Вынимаешь ладонь из куста, когда в ней краснеет десяток малиновых ягод, и первым делом вдохнёшь из горсти запах спелого лета. Наверное, именно эту минуту и представляют себе, когда говорят: «Эх, не жизнь, а малина!» Когда же одними губами подбираешь с ладони душистую мякоть, отчего-то всегда представляешь себе, что ты сейчас лошадь, которую кормит заботливо-щедрая чья-то рука. Что ж, поэт сказал верно: все мы немножечко лошади, и все мы нуждаемся в ласке, которой нам так не хватает.


МЕД. Конечно, мед — да с краюхою свежего хлеба! — кушанье истинно райское. Даже в Библии говорится о нём. В Евангелии от Луки, где повествуется о явлении Христа ученикам уже после Воскресения, мы читаем: «Они подали ему часть печёной рыбы и сотового мёда. И, взяв, ел пред ними» (Лк, 42–43).

Но это касается воспоминаний всего человечества, для каждого же из нас есть свои собственные «медовые» воспоминания. Так, мне с раннего детства памятна пасека — мир клубящихся пчёл, дымарей, ульев, рамок, медогонок и сот, — мир, прикасаясь к которому я всё уверенней чувствую: рай существует.

И в этом раю, который конечно же есть уже потому, что мы с вами способны помыслить, представить его, не может не быть старых яблонь и ульев, стоящих под ними, запахов мёда, воска и дыма и слитного, словно органная фуга, гудения пчёл…

Пчеловодом был мой прадед, Денис Максимович Попов. Он прожил долго, девяносто три года, и поэтому я хорошо его помню. От старика исходил запах пасеки: запах холодного дыма, вощины и рамок — тех самых, что косо висели в сарае, на старинном кованом гвозде, вбитом в стену. Прадед был худощав, медлителен и молчалив, таким и должен быть глубокий старик — тем более пасечник. И я его, помню, любил, хотя откуда мне, пятилетнему, было знать, что такое любовь! Я всегда волновался, увидев Дениса Максимовича, и меня всегда тянуло к нему: хотелось встать рядом с ним, прижимаясь щекой к прохладному рукаву его пиджака (старик ходил в пиджаке даже в самое пекло), и подышать тем особенным запахом дыма и мёда, который, как я теперь понимаю, был будто дыханием вечности.

Прадед в неё, вечность, скоро и убыл; я же остался жить пока без него, в мире временном и несовершенном. Но пасека, о которой я нет-нет да и вспоминаю — те самые синие ульи, вольготно стоящие в тени старых яблонь, — создает для меня как бы мост между жизнью и райскою вечностью. Это воспоминание, так неразрывно слившееся с мечтой, что я уже толком и не понимаю, в прошлое или в будущее устремляется внутренний взор, когда мысли о пасеке вновь посещают меня.
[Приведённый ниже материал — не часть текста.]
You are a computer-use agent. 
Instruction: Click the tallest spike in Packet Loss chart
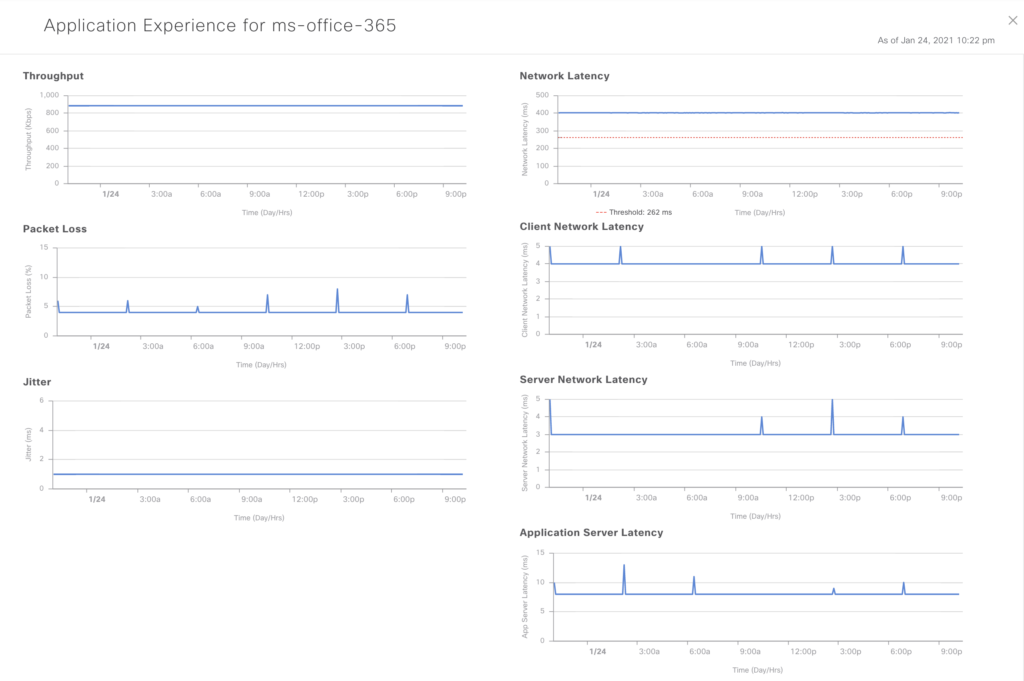point(337,292)
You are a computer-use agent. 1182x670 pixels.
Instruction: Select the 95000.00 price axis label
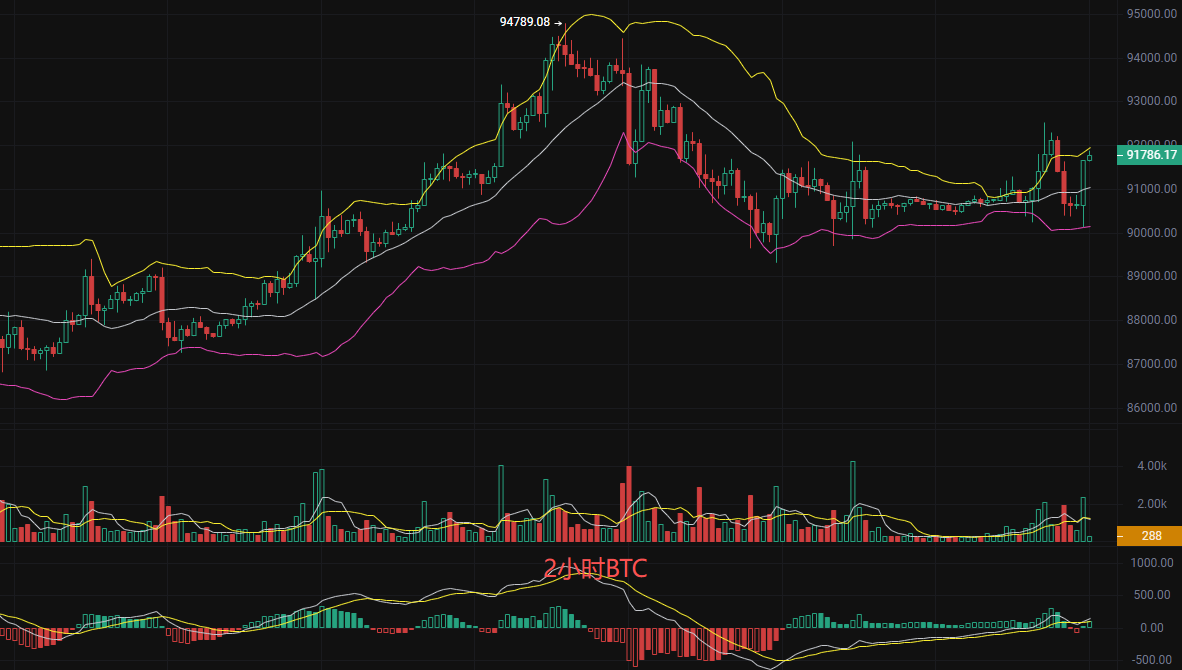pos(1150,14)
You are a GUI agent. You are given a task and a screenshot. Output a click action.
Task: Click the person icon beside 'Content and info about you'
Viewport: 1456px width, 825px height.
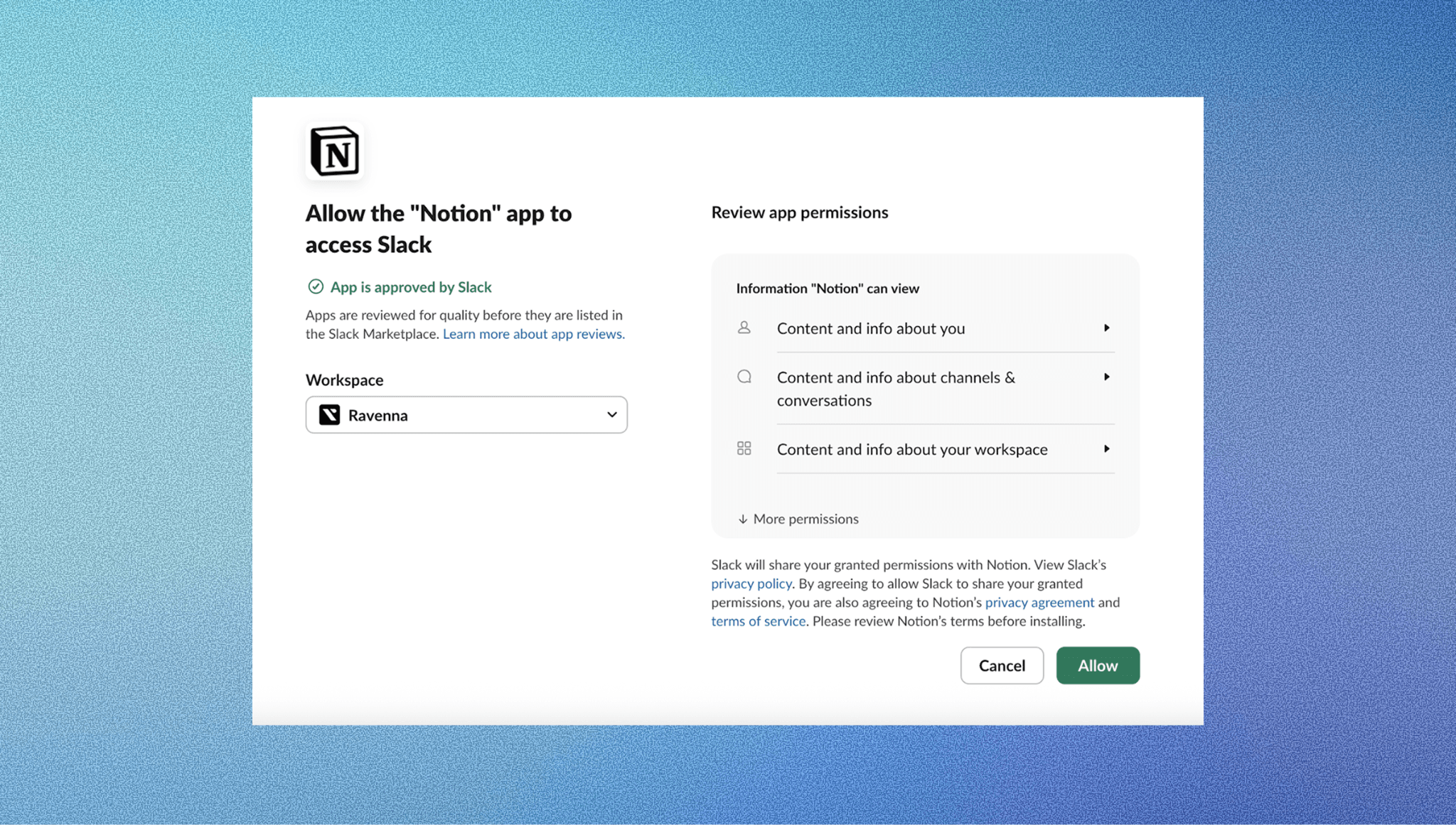[744, 328]
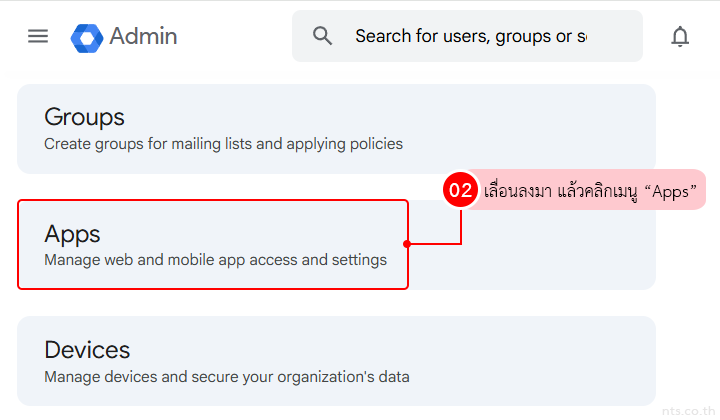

Часто думаю: неужели жизнь не подарит мне, пускай в самом конце, летний полдень, наполненный слитным гудением пчёл? Попыхтев дымарём, я медленно подойду к возбуждённому улью, гудящему, словно орган, и сниму с него крышку. Пчелиный клубящийся город, со всем своим множеством сот, со всей суетою строительства и размножения, откроется мне, поразив, и уже не впервые, таким сходством с людской, в суете и трудах протекающей, жизнью. Я выну тяжелую рамку, смахну с неё серых, легко отлетающих пчёл, увижу, что соты полны, и мысли о собственной смерти, которые в эту минуту меня посетят, не будут иметь ни особенной важности, ни интереса. «Ну, помру так помру, — как-то очень обыденно, просто подумаю я. — Не я, как говорится, первый. Слава Богу, пожил, поработал, помаялся: что ещё нужно? Жизнь идёт, пчёлы гудят, взяток нынче хороший — в такое-то славное лето не жаль и уйти…»


МИДИИ ЛИСКИ. Что же мы, не едали изысканных блюд? Ещё как едали — вот, скажем, мидий.

В Лисьей бухте Восточного Крыма — Лиске, как любовно её называют нудисты, что с давних времён приезжают сюда, — впервые я оказался с молодою женой в знойный день августа. Склоны хребта Эчки-Даг плыли в мареве, море сонно вздыхало, а обнажённые люди, что загорали вокруг, казались почти миражами. Откровенная нагота для нас, детей пуританской советской эпохи, была ещё непривычна, и мне в самом деле казалось, что вон те две красотки почти шоколадного цвета существуют только в моей голове, отуманенной зноем.